[Collected data]
--------------------------------------------------

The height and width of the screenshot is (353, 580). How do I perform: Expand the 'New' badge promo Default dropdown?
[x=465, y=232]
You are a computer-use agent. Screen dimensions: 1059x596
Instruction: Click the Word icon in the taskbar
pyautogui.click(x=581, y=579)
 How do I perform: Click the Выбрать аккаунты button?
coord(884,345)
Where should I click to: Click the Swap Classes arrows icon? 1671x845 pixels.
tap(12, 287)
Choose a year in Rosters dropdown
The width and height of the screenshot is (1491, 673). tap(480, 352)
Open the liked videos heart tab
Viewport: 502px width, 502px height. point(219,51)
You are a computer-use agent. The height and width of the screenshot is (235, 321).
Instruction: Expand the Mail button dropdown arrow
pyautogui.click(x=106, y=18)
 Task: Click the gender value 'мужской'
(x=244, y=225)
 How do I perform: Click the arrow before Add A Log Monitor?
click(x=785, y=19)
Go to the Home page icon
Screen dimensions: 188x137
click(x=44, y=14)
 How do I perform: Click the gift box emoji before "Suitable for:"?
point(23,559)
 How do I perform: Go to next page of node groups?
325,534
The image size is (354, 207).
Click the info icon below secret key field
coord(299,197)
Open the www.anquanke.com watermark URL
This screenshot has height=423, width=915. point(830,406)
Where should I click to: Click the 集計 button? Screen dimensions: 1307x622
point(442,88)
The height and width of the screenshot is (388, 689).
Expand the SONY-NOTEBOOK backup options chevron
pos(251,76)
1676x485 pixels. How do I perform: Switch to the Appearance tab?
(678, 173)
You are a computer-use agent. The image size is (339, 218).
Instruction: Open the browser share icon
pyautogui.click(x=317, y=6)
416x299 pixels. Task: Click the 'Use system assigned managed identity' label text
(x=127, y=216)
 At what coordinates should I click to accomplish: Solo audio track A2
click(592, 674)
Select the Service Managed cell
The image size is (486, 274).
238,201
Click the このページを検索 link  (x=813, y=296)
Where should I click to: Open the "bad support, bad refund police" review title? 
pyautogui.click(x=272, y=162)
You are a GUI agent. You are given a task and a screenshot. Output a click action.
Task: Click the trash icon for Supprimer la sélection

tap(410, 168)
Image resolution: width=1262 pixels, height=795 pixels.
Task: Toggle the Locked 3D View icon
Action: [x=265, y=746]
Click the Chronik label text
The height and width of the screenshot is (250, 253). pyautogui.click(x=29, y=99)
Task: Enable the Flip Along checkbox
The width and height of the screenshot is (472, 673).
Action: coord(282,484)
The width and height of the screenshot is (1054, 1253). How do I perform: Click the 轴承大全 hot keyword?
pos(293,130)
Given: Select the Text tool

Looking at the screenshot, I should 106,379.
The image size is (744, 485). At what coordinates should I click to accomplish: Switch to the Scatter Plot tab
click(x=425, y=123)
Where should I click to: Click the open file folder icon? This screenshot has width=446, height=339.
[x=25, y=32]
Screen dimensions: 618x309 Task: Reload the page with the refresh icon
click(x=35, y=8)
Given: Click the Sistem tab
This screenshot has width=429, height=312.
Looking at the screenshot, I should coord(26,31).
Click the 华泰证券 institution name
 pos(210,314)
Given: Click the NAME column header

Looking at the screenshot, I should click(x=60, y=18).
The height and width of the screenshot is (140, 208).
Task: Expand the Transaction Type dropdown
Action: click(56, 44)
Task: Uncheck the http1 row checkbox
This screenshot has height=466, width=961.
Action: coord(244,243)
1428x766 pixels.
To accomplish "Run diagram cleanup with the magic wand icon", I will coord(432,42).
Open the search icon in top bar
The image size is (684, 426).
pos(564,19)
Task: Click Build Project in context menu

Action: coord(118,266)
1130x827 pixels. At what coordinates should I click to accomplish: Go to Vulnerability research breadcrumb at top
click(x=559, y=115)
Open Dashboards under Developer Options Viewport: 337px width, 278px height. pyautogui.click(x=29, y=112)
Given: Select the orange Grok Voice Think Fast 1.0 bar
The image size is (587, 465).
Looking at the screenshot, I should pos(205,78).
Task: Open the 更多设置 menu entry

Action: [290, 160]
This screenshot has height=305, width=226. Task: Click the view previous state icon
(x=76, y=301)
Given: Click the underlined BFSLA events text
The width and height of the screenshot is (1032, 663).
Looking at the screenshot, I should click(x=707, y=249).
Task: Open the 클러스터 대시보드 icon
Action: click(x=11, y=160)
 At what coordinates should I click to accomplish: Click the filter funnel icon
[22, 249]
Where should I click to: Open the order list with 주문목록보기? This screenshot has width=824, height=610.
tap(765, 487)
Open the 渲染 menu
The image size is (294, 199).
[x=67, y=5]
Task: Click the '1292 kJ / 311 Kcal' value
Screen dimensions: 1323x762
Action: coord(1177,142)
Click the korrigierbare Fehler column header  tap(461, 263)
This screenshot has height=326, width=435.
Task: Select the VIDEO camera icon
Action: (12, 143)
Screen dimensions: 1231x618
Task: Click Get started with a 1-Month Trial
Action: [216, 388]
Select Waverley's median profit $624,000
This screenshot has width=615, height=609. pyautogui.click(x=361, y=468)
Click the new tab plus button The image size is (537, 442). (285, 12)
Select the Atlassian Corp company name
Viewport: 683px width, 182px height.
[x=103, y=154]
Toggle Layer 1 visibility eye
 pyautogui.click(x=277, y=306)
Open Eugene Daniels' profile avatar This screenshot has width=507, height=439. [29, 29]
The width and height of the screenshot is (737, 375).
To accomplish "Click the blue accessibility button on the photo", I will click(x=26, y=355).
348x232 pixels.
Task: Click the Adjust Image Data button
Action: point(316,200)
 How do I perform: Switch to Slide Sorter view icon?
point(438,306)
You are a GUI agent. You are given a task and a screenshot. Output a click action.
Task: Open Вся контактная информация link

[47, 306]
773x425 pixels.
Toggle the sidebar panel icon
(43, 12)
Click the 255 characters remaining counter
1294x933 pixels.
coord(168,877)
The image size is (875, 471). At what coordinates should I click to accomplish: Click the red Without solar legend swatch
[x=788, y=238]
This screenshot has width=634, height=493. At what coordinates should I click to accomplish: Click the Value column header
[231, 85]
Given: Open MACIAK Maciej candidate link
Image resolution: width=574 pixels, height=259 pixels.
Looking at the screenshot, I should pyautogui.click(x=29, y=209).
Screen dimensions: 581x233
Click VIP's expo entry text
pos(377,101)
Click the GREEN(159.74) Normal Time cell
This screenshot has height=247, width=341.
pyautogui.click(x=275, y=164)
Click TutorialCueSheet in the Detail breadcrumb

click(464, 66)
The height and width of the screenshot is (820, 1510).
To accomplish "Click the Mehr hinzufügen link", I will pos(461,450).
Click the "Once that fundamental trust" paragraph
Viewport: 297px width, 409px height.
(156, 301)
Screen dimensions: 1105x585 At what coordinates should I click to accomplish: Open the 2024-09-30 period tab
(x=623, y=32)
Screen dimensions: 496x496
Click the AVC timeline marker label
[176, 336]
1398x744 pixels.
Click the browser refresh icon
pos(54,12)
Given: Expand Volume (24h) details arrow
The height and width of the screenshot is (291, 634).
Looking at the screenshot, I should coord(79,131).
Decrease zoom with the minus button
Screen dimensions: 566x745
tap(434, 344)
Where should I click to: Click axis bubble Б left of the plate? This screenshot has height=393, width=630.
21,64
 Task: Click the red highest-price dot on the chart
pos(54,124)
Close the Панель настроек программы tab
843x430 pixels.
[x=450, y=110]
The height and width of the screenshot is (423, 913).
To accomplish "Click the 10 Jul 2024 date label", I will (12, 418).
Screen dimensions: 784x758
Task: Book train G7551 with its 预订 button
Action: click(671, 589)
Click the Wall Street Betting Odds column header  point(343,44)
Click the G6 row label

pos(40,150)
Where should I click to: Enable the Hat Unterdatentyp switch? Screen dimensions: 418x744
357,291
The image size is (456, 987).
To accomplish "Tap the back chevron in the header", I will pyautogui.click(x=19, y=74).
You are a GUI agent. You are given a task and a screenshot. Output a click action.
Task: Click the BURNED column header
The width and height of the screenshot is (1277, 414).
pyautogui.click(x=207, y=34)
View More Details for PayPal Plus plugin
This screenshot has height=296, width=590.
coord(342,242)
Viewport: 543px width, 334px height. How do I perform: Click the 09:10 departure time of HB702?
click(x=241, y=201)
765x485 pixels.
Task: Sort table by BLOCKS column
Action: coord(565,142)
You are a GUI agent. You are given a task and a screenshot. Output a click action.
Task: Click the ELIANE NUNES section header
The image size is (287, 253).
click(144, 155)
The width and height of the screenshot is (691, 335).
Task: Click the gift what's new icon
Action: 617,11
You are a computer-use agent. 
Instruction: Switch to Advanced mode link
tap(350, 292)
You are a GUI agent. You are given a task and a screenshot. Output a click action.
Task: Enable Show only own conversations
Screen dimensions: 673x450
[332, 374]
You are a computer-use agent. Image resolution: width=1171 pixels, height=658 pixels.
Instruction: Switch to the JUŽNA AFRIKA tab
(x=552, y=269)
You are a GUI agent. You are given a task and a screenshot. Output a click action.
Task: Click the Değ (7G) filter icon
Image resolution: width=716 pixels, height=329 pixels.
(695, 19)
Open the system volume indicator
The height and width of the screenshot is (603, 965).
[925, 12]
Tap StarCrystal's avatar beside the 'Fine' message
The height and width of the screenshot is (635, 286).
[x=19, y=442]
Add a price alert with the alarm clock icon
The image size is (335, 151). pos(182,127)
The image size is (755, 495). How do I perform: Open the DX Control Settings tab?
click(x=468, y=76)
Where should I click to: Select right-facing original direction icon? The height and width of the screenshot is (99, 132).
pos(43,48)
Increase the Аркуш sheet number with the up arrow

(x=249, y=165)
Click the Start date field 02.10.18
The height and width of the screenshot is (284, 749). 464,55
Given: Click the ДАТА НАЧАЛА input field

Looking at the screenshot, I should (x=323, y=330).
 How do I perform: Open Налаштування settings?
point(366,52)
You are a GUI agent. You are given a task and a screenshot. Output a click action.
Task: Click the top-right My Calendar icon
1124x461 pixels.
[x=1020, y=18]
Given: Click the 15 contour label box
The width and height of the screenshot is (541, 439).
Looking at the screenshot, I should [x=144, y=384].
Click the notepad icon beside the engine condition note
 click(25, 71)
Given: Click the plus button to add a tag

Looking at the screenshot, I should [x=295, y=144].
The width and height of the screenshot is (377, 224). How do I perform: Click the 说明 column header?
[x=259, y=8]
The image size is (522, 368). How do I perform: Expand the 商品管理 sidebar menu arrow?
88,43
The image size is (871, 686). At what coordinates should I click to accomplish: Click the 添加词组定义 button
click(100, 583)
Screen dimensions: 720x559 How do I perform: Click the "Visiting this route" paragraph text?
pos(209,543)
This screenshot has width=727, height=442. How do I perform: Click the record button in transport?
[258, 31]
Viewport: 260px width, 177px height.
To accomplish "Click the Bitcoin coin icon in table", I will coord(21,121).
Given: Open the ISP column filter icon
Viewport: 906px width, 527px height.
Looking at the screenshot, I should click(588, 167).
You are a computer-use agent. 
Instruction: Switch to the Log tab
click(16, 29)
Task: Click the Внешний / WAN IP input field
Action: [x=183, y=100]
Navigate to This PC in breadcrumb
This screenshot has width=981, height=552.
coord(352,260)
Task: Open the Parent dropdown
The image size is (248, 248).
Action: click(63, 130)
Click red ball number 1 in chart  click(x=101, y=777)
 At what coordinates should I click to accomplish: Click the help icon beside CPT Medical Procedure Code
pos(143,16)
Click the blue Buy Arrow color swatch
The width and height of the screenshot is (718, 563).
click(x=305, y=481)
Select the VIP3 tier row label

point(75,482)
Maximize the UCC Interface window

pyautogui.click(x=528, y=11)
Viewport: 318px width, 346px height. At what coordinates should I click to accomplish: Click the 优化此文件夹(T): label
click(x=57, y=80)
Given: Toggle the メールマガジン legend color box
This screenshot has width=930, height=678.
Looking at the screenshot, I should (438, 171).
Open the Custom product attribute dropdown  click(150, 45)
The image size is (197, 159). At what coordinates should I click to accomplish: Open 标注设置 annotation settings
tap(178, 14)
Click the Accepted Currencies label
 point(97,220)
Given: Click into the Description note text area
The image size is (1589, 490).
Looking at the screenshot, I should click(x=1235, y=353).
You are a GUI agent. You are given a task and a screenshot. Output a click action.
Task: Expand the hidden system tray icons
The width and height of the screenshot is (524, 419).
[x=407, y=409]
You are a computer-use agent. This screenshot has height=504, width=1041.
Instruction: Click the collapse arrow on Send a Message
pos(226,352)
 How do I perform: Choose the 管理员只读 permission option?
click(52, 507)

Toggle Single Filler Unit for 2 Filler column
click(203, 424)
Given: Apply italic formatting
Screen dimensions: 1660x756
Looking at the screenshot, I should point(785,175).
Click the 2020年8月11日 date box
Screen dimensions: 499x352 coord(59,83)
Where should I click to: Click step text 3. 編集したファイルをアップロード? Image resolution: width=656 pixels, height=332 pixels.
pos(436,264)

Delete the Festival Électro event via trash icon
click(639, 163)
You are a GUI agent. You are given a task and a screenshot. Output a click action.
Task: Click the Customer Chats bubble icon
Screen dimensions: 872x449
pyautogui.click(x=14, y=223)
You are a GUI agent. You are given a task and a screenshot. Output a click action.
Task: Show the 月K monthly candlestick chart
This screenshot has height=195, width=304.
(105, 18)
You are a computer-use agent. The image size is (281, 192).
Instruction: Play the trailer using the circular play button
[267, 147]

--------------------------------------------------

EXERCISE GOAL ::
From the records above, transcribe without alteration every line from the one with "filter funnel icon" to the one with "Open Eugene Daniels'", inclusive.

RESULT OF THE EXERCISE ::
 At what coordinates should I click to accomplish: Click the filter funnel icon
[22, 249]
Where should I click to: Open the order list with 주문목록보기? This screenshot has width=824, height=610.
tap(765, 487)
Open the 渲染 menu
The image size is (294, 199).
[x=67, y=5]
Task: Click the '1292 kJ / 311 Kcal' value
Screen dimensions: 1323x762
Action: coord(1177,142)
Click the korrigierbare Fehler column header  tap(461, 263)
This screenshot has height=326, width=435.
Task: Select the VIDEO camera icon
Action: (12, 143)
Screen dimensions: 1231x618
Task: Click Get started with a 1-Month Trial
Action: [216, 388]
Select Waverley's median profit $624,000
This screenshot has width=615, height=609. pyautogui.click(x=361, y=468)
Click the new tab plus button The image size is (537, 442). (285, 12)
Select the Atlassian Corp company name
Viewport: 683px width, 182px height.
[x=103, y=154]
Toggle Layer 1 visibility eye
 pyautogui.click(x=277, y=306)
Open Eugene Daniels' profile avatar This screenshot has width=507, height=439. [29, 29]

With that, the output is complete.